### TASK TO CARRY OUT
Rewrite the records from the line that has "Viewport: 917px width, 622px height." through the end of the records, swapping "refresh icon" for "reload icon" and leaving everything else unchanged.

### Entries on where items appear

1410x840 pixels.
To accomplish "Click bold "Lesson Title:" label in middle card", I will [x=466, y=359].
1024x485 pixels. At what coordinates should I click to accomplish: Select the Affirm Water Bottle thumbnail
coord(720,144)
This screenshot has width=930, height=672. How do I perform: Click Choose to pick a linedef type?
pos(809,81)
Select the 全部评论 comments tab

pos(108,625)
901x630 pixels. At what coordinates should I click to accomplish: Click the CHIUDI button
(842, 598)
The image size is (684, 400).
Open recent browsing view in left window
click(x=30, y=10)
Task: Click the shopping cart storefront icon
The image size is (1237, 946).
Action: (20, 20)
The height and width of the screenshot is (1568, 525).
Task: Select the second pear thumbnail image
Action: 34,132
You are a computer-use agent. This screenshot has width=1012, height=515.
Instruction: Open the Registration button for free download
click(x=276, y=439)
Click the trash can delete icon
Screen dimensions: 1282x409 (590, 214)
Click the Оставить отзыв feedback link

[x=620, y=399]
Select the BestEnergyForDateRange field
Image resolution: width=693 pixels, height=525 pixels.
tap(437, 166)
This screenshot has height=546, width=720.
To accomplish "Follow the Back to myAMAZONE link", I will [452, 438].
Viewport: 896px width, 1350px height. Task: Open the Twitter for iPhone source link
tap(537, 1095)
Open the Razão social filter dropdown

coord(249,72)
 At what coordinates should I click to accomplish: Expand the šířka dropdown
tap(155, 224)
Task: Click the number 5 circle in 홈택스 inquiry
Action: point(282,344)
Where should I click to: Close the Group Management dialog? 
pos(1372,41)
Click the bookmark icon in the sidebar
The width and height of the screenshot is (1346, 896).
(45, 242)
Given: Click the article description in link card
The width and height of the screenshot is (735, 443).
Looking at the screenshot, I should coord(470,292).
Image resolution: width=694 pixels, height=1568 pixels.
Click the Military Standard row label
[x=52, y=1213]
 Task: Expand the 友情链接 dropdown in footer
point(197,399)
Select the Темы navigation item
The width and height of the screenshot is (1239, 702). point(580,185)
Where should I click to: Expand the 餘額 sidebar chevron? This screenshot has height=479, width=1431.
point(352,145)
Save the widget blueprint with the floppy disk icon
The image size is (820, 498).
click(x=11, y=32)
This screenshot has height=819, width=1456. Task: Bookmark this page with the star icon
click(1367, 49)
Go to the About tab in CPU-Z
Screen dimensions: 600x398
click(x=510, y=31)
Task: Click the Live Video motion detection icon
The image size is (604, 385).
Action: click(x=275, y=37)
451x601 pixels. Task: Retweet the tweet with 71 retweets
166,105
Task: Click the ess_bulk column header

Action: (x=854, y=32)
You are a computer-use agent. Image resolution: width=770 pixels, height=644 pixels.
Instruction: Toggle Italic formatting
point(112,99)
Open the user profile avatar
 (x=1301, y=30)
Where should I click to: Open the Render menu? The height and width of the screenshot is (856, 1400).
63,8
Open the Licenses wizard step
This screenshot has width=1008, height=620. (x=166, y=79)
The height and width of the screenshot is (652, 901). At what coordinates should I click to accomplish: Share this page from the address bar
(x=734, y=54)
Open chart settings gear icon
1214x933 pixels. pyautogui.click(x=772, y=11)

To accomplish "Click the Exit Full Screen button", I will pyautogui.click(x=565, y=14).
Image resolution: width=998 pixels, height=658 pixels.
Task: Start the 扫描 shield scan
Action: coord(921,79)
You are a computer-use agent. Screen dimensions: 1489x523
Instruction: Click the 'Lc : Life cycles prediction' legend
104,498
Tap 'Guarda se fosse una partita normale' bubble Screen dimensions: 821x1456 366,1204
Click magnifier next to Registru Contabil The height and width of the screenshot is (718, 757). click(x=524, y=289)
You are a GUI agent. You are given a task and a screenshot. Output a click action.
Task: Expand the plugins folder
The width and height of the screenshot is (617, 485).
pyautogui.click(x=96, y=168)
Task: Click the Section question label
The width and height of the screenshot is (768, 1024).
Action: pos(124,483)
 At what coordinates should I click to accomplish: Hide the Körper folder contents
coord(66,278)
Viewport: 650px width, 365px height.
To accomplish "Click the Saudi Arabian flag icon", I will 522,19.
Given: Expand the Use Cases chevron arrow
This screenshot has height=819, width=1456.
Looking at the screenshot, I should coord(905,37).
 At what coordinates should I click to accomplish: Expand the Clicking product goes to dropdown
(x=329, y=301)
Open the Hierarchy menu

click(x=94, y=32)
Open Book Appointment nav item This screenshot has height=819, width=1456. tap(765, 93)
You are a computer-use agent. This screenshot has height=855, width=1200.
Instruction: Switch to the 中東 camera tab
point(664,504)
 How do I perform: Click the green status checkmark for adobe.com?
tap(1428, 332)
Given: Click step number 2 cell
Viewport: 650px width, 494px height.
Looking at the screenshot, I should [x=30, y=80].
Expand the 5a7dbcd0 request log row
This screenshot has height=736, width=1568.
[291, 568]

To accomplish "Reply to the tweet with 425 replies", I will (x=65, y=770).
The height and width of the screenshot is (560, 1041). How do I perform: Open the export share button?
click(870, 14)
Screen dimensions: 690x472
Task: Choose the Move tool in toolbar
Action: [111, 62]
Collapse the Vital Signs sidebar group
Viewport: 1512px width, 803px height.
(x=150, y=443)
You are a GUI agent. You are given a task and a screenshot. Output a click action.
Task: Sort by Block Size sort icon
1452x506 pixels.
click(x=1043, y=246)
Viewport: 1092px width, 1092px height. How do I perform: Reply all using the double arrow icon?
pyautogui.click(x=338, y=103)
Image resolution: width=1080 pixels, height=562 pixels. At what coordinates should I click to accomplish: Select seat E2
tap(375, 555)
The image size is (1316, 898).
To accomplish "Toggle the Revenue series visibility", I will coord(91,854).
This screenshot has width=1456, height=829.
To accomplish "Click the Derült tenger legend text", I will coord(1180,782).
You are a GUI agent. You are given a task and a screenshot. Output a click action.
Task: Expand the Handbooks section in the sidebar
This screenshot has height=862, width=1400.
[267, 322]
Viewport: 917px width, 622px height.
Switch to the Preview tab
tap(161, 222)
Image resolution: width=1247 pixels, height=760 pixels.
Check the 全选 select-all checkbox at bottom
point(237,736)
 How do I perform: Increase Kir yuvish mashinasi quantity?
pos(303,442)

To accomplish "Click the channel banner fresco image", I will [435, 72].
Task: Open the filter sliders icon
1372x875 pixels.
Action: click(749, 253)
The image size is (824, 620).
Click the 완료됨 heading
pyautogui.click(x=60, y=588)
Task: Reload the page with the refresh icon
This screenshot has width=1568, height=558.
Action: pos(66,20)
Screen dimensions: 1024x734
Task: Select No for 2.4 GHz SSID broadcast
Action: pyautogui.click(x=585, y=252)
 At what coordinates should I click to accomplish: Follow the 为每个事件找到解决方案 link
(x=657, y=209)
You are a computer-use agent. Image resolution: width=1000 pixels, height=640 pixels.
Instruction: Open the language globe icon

### SOLUTION TO THIS EXERCISE
Viewport: 917px width, 622px height.
Switch to the Preview tab
tap(161, 222)
Image resolution: width=1247 pixels, height=760 pixels.
Check the 全选 select-all checkbox at bottom
point(237,736)
 How do I perform: Increase Kir yuvish mashinasi quantity?
pos(303,442)

To accomplish "Click the channel banner fresco image", I will [435, 72].
Task: Open the filter sliders icon
1372x875 pixels.
Action: click(749, 253)
The image size is (824, 620).
Click the 완료됨 heading
pyautogui.click(x=60, y=588)
Task: Reload the page with the reload icon
This screenshot has width=1568, height=558.
Action: pos(66,20)
Screen dimensions: 1024x734
Task: Select No for 2.4 GHz SSID broadcast
Action: pyautogui.click(x=585, y=252)
 At what coordinates should I click to accomplish: Follow the 为每个事件找到解决方案 link
(x=657, y=209)
You are a computer-use agent. Image resolution: width=1000 pixels, height=640 pixels.
Instruction: Open the language globe icon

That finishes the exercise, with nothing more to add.